Ice terbaring lemah, tidak bergerak sama sekali. Matanya hanya diam melihat aku. Aku terus mengelus dia,"Ice, tahan ya, bentar lagi dokternya juga datang."
iceIce dibawa oleh salah seorang adikku sekitar 2 bulan lalu dalam kondisi sakit. Kaki belakangnya patah. Dua-duanya. Konon, pemilik lamanya menyiksa Ice sampai jadi seperti itu. Walaupun di rumah sudah ada 5 anjing, kami memutuskan memelihara (untuk sementara) Ice dan seorang anjing lain yang lehernya tergorok oleh pemilik lama tersebut. Kami bawa ke dokter, kami jaga. Sejak awal bulan Desember, Ice sudah bisa jalan! Kami semua sangat seneng. Yah, jalannya sih masih "mencong-mencong" karena kakinya belum kuat benar. Lucu deh, kadang, pas dia jalan tiba tiba dia langsung duduk, mungkin kecapekan. Aku sayang banget ama Ice.

Seminggu lalu, karena satu dan lain hal, kami terpaksa memindahkan Ice ke kandang, berdua dengan anjing yang sakit lehernya itu (lehernya sudah dijahit, dan dia juga sudah sembuh). Anjing kami yang lain dibiarkan bermain di halaman belakang, kecuali yang dua ini. Aneh, Jumat malam, kedua anjing ini ribut terus. Sabtu pagi, Ice sudah tergeletak. Sepertinya gara-gara ribut dengan anjing yang satunya itu. Kaki Ice belum sembuh sempurna, jadi dia belum kuat untuk melawan atau berdiri lama. Sepertinya dia luka dalam (kata abang sih kayak gitu).

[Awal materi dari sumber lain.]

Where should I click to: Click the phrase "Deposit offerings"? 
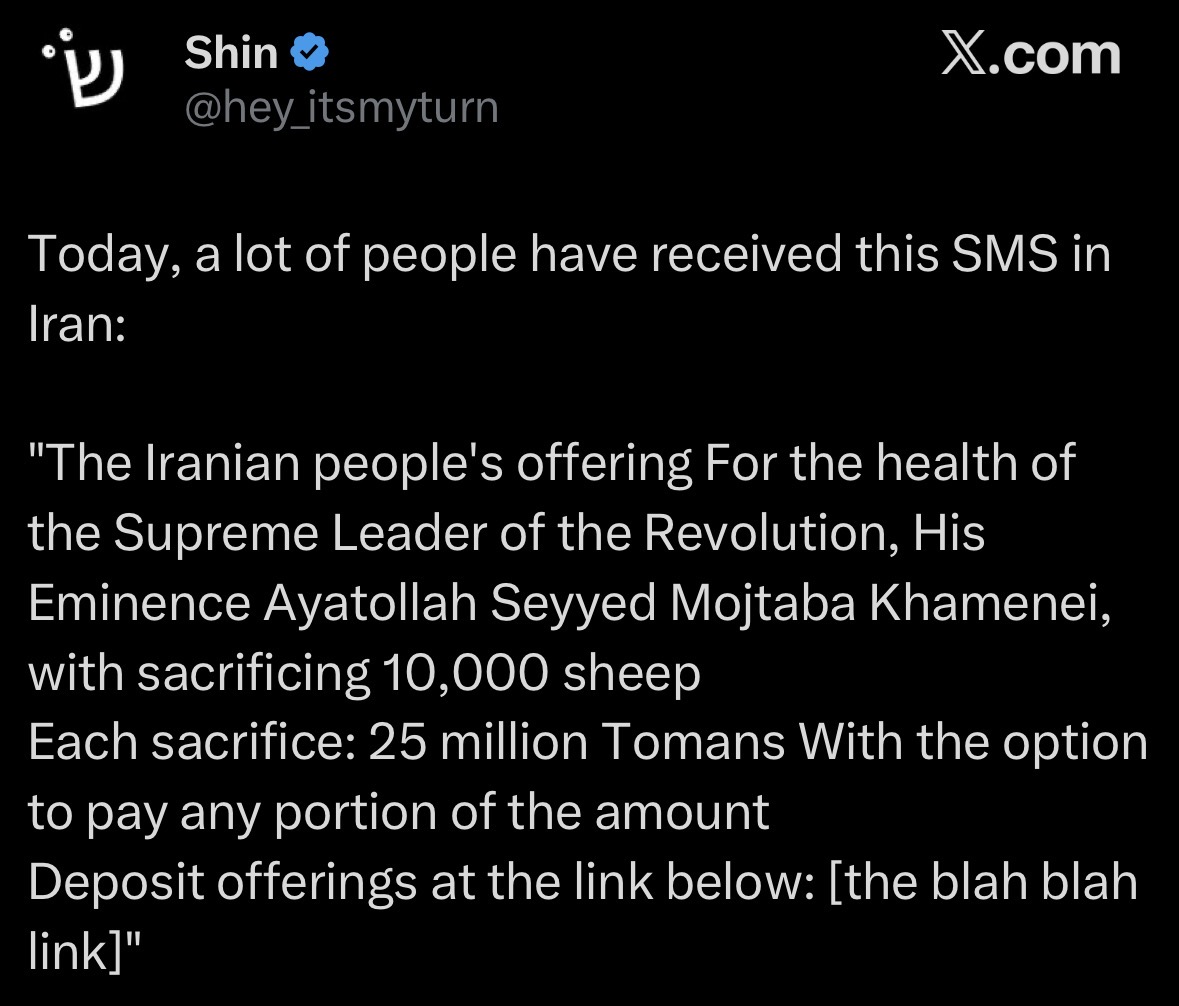click(x=223, y=882)
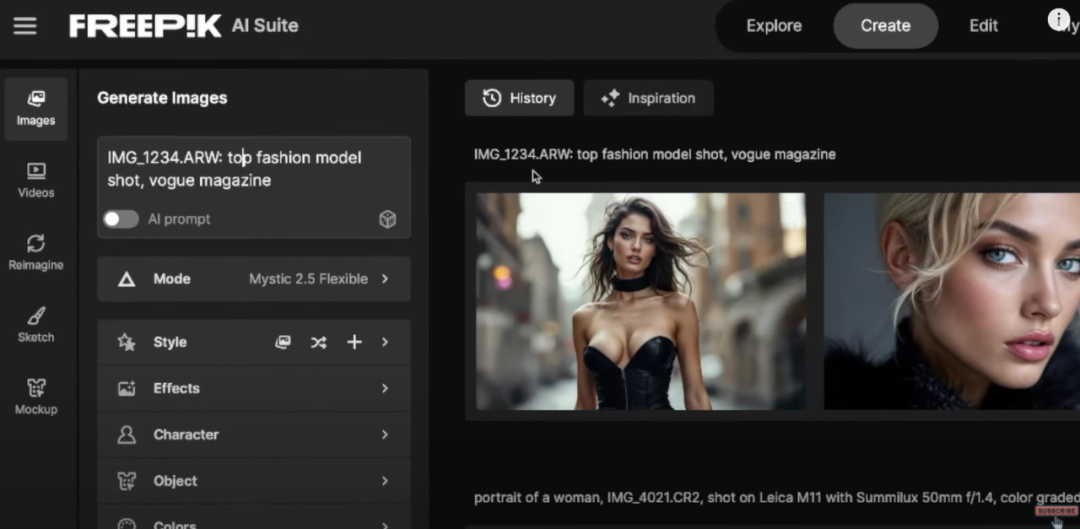This screenshot has height=529, width=1080.
Task: Click the plus icon to add style
Action: [x=354, y=342]
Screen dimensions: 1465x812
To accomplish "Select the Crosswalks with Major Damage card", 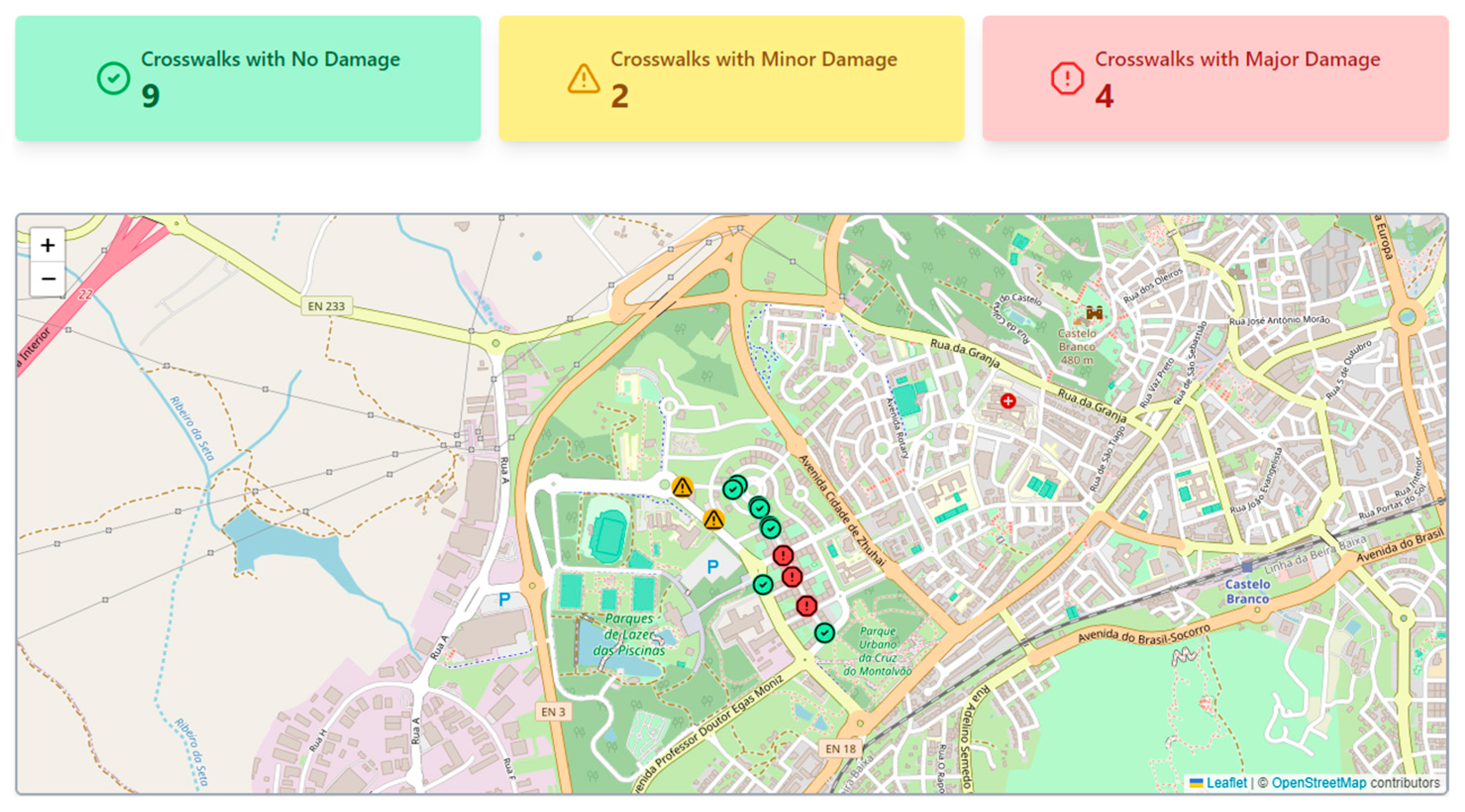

Adikku mencoba cari dokter, tapi sedang tidak praktek. Hari Sabtu siang, aku temani dia. Setelah lama kuelus, dia mau juga berjalan-jalan. Tapi tetap, dia tidak mau makan, tidak mau minum, bahkan milo yang jadi kesukaannya. Dia terus menerus muntah yang bikin miris banget. Dia baik banget, tiap mau muntah, dia paksain jalan ke pojokan.

Tapi tadi pagi, sebelum berangkat ngajar, aku ingin sekali melihat Ice. Ternyata dia sudah tergeletak. Darah ada dimana-mana. Kuangkat, kupindahkan ke tempat yang kering dan bersih. Tapi dia sama sekali tidak bereaksi apapun. Kakinya yang sehat juga tidak bergerak sama sekali. Matanya tidak berkedip kedip jenaka seperti biasanya. Dia hanya diam. Sungguh, rasanya aku ingin memberikan apa saja untuk berbagi rasa sakit yang dia rasakan. Aku kesal aku tidak bisa berbuat apa apa

Aku tidak tahan,"Ya udah atuh, Ice, kalau mau pergi, cepetan ya. Cepat pergi, biar gak tersiksa."

Dia melihat aku, matanya semakin kecil. Tidak lama, kepalanya terangkat, sepertinya dia berusaha menarik napas yang begitu sulit dilakukan. Sekali, dua kali, tiga kali, lalu berhenti. Selamanya.

Air mata turuun. Aku ini memang cengeng. Walaupun ia baru beberapa saat di rumahku, aku sayang sekali sama semua peliharaanku.

Sore ini aku lebih tenang, aku senang, Ice tidak tersiksa lagi.